Dercum disease is also known as adiposis dolorosa. It is a rare disease characterised by a combination of features:
- Multiple encapsulated fat overgrowths (lipomas) on the trunk and limbs
- Painful subcutaneous plaques
- Ecchymoses (bruises) without noticed trauma
Dercum disease may be associated with obesity, emotional upset and fatigue.
It was first described in 1892, by Dercum, who named the disease “adiposis dolorosa” to describe the painful adiposities (fat accumulations) seen in his 3 patients.
Who gets Dercum disease?
- Dercum disease affects women more frequently than men (it's reportedly, 5–30 times more common in women than in men).
- It usually appears between 35 and 50 years of age.
- It may be more common in people with obesity.

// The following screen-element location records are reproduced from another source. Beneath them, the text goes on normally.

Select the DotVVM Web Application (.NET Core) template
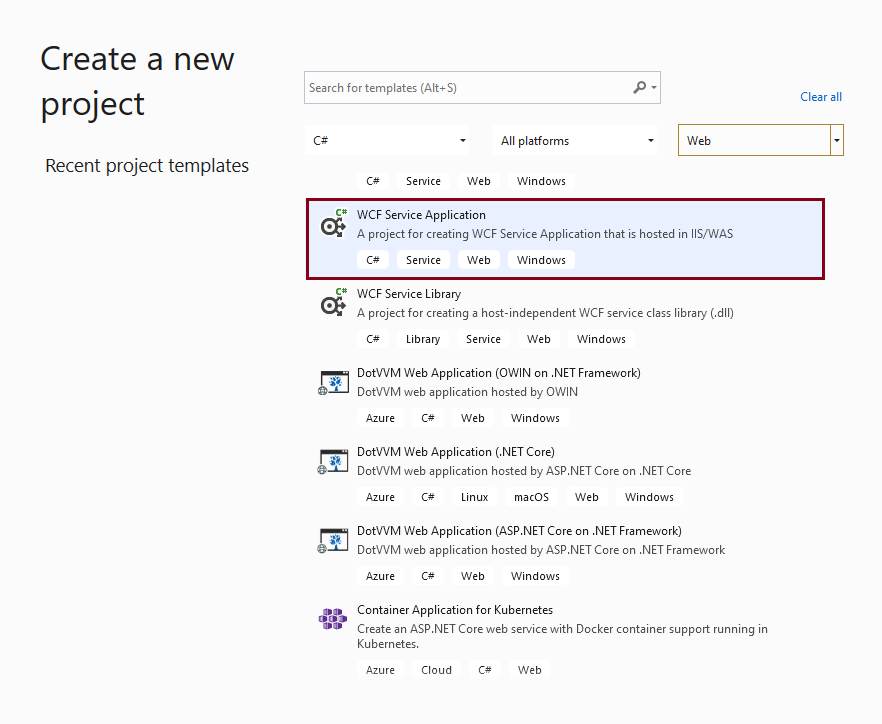This screenshot has width=882, height=724. tap(500, 462)
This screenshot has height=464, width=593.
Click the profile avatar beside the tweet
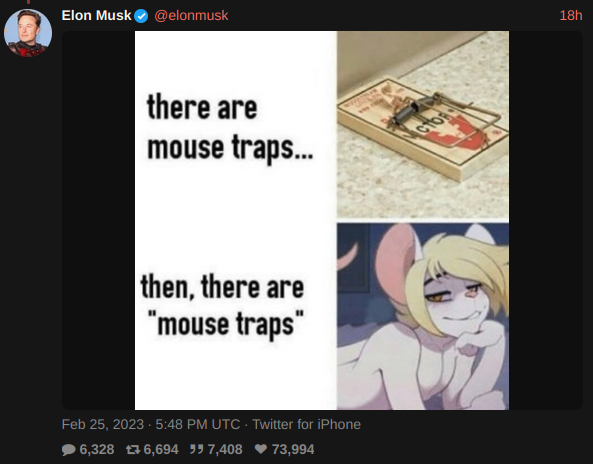tap(28, 33)
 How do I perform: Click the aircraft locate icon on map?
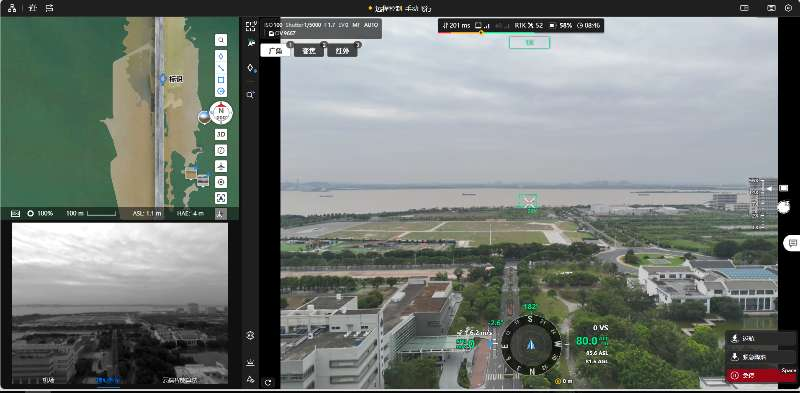coord(221,166)
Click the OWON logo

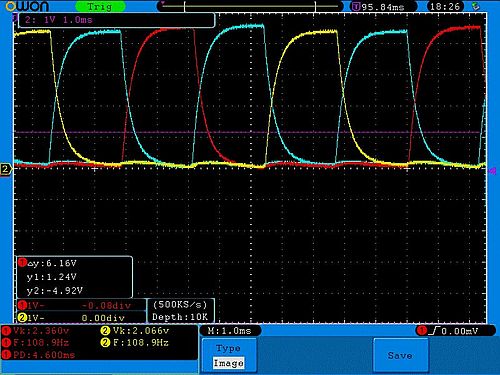coord(27,6)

Most people with Dercum disease do not have a family history of Dercum disease. However, the disease has been reported as showing an autosomal dominant pattern of inheritance in some families (ie the children of someone with Dercum disease have a 1-in-2 likelihood of also developing it.)
How is Dercum disease diagnosed?
A diagnosis of Dercum disease can be made through a systematic physical examination and identification of the characteristic triad of features (multiple lipomas, painful plaques and obesity).
Multiple lipomas may also be features of:
- Multiple lipomatosis (familial or sporadic)
- Obesity without painful plaques
- Cushing syndrome, which may also lead to abnormal fat distribution and ecchymoses
Other lesions that may mimic lipomas include
- Epidermoid cysts (which usually have a central punctum)
- Hibernoma (a benign growth of brown fat)
- Lipofascial hernia (a hernia in the anal or perianal region)
What is the treatment for Dercum disease?
Dercum disease seems to benefit from the patient losing weight. Surgical excision or liposuction of selected lipomas may help, especially when they are in inconvenient locations. Surgical excision of many lipomas is not usually thought to be helpful and risks surgical complications.
Conventional pain medicines do not seem to reduce the discomfort associated with Dercum disease. Some reports do suggest that a local anaesthetic injection or patch can provide relief for intractable pain.